Berlin -- Those who follow student loan debt issues in the United States -- and that's about everyone now that this form of debt is being recognized as a major national problem -- may be interested in how another country limits such debt.

The major need-based student financial aid program in Germany, the Bafög, awards most aid in a fixed ratio: half grant, half loan. The loan portion carries no interest. It is repayable starting five years after the end of the aid eligibility; in other words, there is a five-year grace period, which can be extended under certain conditions such as child care. No borrower pays back more than 10,000 Euros in total, whether or not more was borrowed.

One advantage of the German practice of making aid half grant, half loan, is that the ratio cannot be manipulated by the institutions students attend. In the U.S., the ratio is badly out of balance in favor of loans. This is partly a function of insufficient Pell grant (discretionary) appropriations compared to Stafford loan (entitlement) spending, but it is also because many institutions routinely capture the Pell grants for themselves (often to make so-called "merit" aid to other students), thereby burdening financially needy students with even more loans.
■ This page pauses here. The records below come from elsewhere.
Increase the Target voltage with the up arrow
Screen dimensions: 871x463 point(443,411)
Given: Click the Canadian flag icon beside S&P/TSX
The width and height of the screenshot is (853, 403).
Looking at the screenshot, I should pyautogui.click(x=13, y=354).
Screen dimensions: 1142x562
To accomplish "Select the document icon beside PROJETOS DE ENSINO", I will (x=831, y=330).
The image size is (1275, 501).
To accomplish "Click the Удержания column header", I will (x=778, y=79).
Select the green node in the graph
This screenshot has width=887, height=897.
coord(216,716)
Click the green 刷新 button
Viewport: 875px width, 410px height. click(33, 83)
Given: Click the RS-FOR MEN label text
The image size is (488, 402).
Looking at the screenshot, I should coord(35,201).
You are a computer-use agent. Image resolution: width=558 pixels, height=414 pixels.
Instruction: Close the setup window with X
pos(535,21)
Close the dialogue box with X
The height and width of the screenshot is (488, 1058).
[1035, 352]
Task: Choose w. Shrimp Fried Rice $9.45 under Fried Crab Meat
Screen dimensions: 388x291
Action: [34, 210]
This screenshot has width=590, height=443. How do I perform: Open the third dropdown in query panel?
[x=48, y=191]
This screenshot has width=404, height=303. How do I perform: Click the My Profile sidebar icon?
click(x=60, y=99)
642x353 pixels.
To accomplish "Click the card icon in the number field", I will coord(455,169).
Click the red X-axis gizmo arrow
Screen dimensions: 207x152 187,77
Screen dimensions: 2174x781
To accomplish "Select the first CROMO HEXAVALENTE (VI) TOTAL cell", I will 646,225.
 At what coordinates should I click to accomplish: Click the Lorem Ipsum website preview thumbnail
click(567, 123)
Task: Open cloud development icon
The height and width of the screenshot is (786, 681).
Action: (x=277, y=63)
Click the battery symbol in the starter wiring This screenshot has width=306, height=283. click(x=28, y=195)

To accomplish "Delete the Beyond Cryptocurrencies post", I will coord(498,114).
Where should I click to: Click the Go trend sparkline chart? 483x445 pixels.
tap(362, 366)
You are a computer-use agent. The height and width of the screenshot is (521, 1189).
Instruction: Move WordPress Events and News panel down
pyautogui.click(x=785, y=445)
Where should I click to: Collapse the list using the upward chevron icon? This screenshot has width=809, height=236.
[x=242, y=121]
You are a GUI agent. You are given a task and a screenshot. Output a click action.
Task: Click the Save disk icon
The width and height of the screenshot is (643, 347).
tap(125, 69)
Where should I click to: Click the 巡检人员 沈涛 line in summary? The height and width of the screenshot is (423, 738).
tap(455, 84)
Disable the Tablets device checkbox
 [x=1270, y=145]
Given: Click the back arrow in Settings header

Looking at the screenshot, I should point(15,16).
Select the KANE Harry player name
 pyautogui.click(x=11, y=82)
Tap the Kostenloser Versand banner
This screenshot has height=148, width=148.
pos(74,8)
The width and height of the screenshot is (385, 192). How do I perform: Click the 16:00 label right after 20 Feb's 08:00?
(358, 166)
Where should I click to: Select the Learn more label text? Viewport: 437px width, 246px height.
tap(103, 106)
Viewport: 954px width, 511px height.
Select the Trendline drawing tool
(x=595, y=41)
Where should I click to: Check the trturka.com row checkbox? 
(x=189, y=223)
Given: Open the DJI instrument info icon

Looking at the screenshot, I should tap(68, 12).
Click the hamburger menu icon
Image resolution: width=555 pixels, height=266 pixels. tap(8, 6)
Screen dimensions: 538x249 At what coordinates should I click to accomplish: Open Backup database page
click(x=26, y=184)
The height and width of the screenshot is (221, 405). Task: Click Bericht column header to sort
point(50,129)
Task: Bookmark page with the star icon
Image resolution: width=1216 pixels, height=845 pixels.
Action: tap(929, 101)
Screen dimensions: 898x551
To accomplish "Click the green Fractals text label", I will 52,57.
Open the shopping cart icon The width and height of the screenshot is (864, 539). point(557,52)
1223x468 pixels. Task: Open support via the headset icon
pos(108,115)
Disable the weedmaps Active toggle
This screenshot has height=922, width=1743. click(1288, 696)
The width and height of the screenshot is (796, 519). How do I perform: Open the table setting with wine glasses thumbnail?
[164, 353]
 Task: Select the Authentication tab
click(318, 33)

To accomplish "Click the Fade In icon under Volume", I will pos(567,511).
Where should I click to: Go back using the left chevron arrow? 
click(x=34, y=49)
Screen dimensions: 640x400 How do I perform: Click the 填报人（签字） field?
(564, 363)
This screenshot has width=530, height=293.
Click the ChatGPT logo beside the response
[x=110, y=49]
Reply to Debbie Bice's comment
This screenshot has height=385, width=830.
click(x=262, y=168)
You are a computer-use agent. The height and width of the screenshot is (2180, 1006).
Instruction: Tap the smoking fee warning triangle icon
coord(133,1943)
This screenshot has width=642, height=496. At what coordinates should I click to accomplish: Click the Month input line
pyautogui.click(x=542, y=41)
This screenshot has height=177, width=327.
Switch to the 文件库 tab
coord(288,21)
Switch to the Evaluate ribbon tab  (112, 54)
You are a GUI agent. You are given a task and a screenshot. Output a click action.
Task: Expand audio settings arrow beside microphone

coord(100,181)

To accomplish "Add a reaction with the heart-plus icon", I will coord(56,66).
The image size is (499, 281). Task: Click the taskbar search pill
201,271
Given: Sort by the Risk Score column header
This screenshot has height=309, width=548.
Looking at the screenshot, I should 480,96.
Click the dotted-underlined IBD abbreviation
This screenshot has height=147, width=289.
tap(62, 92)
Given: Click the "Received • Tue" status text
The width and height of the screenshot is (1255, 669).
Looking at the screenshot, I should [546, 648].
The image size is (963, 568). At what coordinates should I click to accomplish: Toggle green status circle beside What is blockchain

Germany has no student debt crisis. It is worth mentioning that many U.S. institutions of higher education are modeled in their teaching and research missions after the University of Berlin, as created by the Humboldt brothers early in the nineteenth century. With regard to student debt, it is instructive to look once again at German experience.

Of course limiting student loan debt in the U.S. would entail significant cost, but it could be paid for by limiting (or eliminating) U.S. higher education tax credits and deductions, which total nearly $40 billion annually. Germany allows education fees and student loan interest payments to be tax deductible, but because such fees are low or nonexistent, and most loans are no-interest in the first place, the cost is comparatively minimal. One good reason to tap U.S. higher education tax credits and deductions in order to control student loan debt: much research shows the credits and deductions do not provide better higher education access as promised.